## EXERCISE INSTRUCTIONS
Line filter on the word "agent": copy each matching line from the entries.

## MATERIALS PROVIDED
········

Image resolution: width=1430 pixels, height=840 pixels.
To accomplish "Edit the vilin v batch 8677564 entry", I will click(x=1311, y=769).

········

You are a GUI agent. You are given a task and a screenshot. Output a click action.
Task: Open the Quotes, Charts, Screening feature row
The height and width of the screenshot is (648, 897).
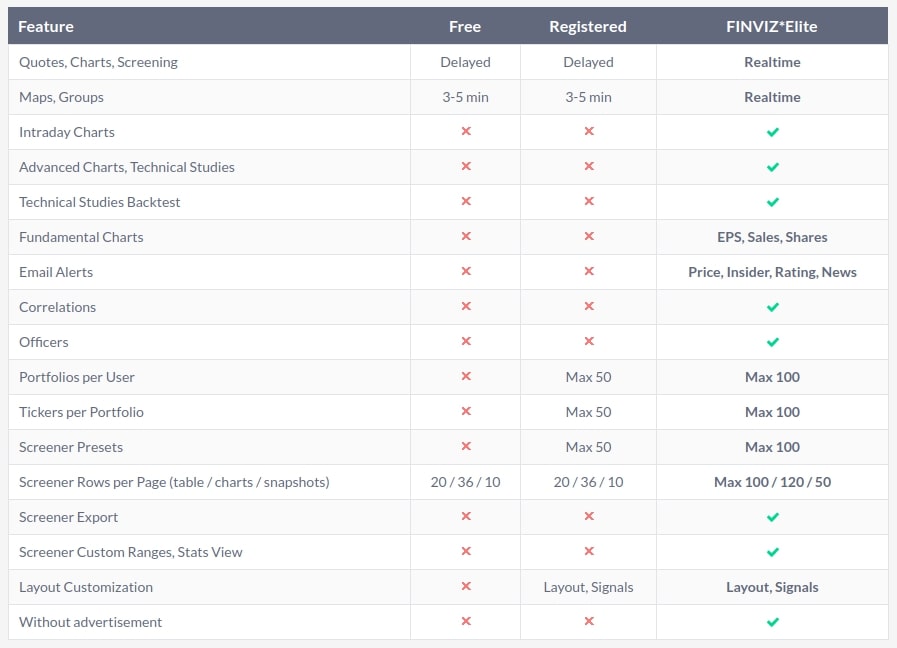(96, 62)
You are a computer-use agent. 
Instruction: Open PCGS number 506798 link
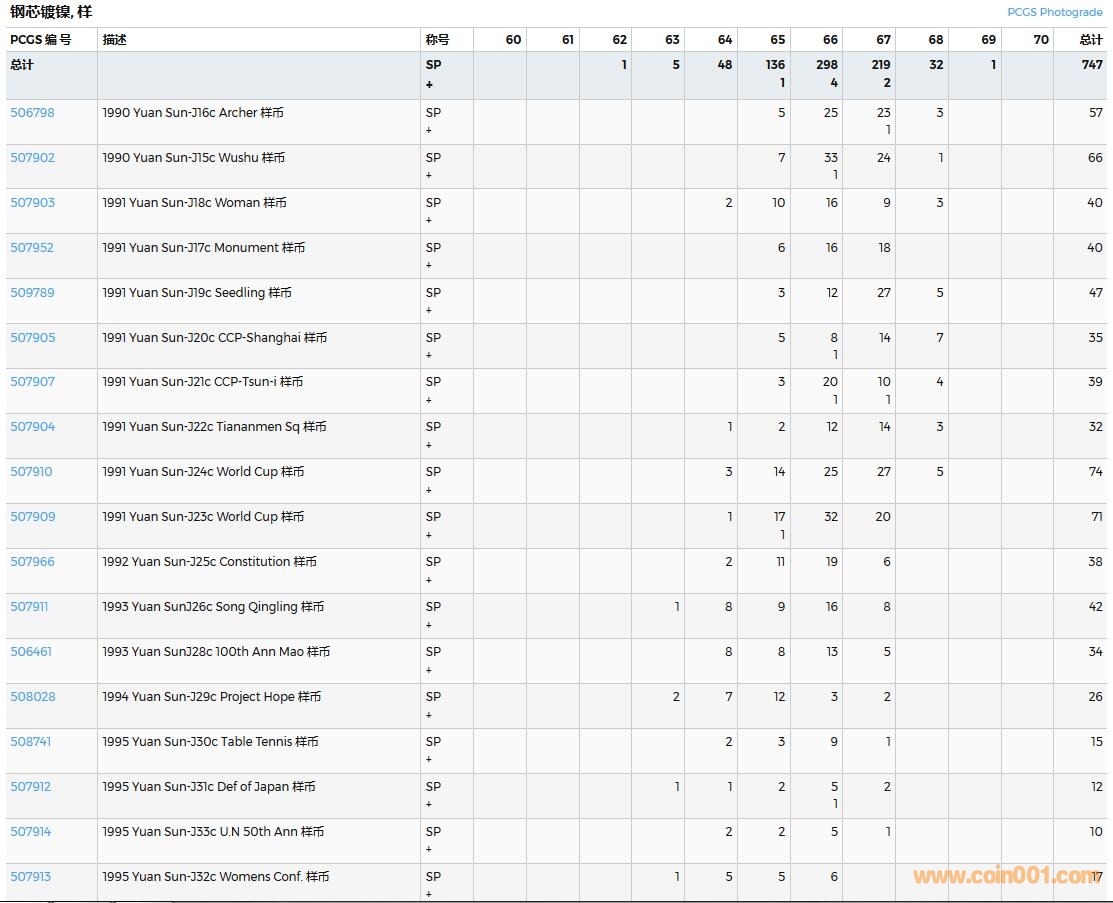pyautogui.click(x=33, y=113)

········

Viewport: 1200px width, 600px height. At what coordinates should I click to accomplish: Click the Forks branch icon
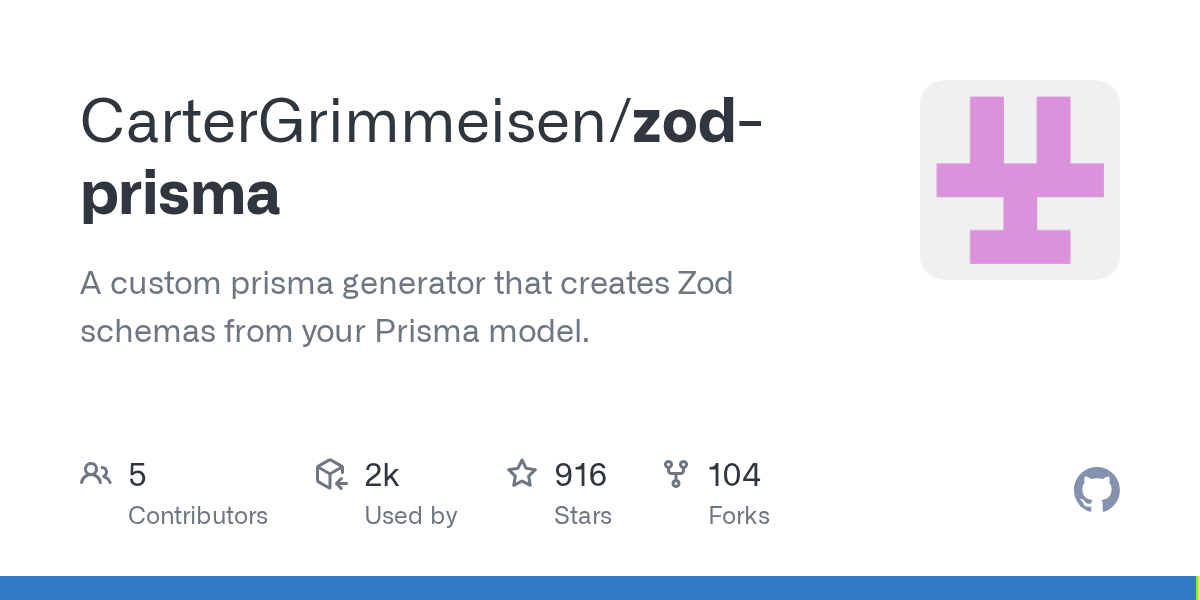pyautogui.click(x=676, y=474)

········

## WRITTEN ANSWER
You are a GUI agent. You are given a task and a screenshot. Output a click action.
You are a computer-use agent. 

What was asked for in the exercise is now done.